Obviously the terrible shape of the economy is on almost everyone’s mind. And it should come as no surprise that anger about our current condition would find its way to the ballot box. The political right has exploited that anger because, well, it makes for good politics (they have little else to sell) and attacking Obama also makes for profitable media. The political left, on the other hand, calls this “Obama’s inheritance”—that these are conditions that Obama did not create but inherited from eight years of Republican corruption, malfeasance, and incompetence (as the most recent conversation between Bill Moyers and Thomas Frank demonstrates).

The left, of course, has a point. The polity’s mood is directly related to the fact that Americans are notoriously ahistorical, not to mention ill-informed and contemptuous of politics. Given current conditions, it is simply easy to blame Obama and the Democrats for not turning things around more quickly—never mind that guy who was in charge 365 days ago.

What interests me more is what we see in the middle. What has grabbed my attention is how presentist our media is in their reporting. By presentist I mean the way in which news media are generally focused on explaining the now with little regard to what happened last month or last year (although I do enjoy the double entendre of the dictionary definition of presentist–“a person who maintains that the prophecies in the Apocalypse are now being fulfilled”). Even NPR is breathless in its “reporting” on how the public feels right this minute and connecting those feelings to Obama, with little attempt to frame its stories in the broader context of the slow processes of governance and economic change.

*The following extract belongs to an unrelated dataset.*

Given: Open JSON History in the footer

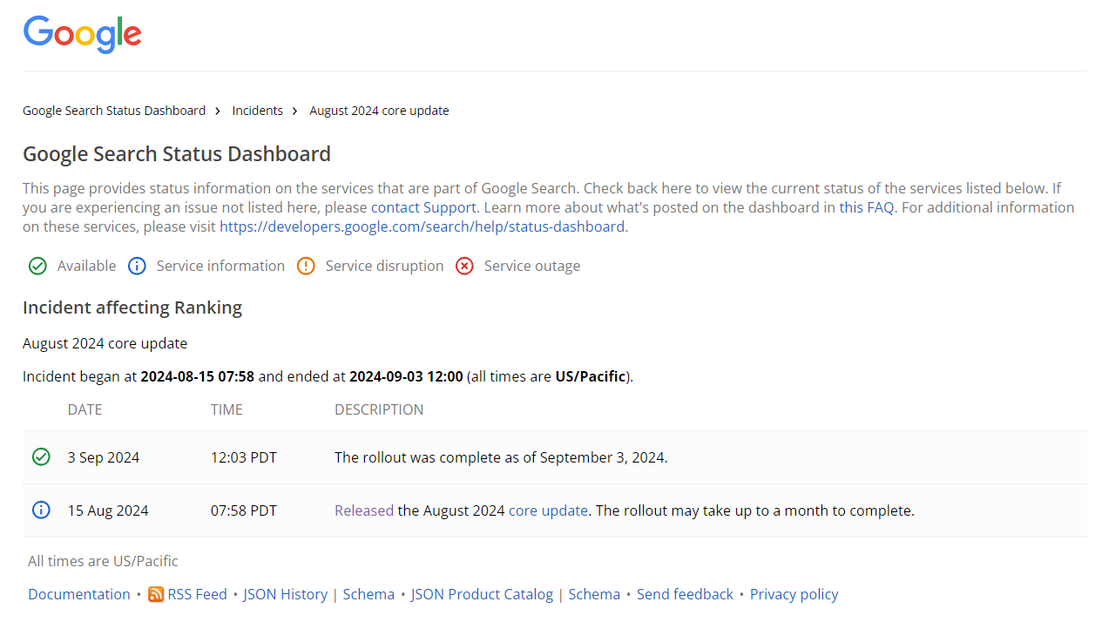Looking at the screenshot, I should pos(285,594).
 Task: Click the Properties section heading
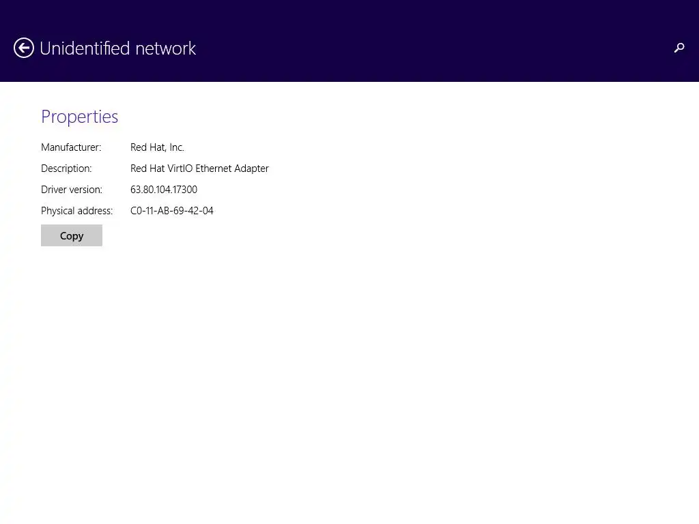click(x=79, y=117)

Political scientists say that the modern presidency is dominated by the “continuous campaign,” whereby campaigning for public office continues every day that one is in office. They bemoan the fact that the dynamics of campaigning destroys one’s ability to engage in the politics of governance. What political scientists often fail to recognize is the continuous campaign’s connection to our entertainment culture, and celebrity politics in particular.

Celebrity politics isn’t just about the selling of politicians such as Obama and Palin on the campaign trail (and the public’s affective relationship therewith). It is also the way in which news media treat governance in the same fashion that they treat celebrity culture. Who is up or down on any given day, as determined by the gods of popularity? Is the celebrity being worshiped or vilified by the public right now? News media, like celebrity itself, must sell its meaningfulness or relevance to the public every day, and aligning with popular sentiment becomes the basis for how reporting gets done. Looking backwards is only helpful in end-of-year specials. And describing the intricacies of how power works simply doesn’t sell like the red carpet spectacles featured in OK! magazine.

If the public is ahistorical and the press is damningly superficial in its role in framing or reporting reality (much less helping the public understand governance), then Obama best return to campaign mode soon, for the road ahead looks to be a particularly bumpy ride.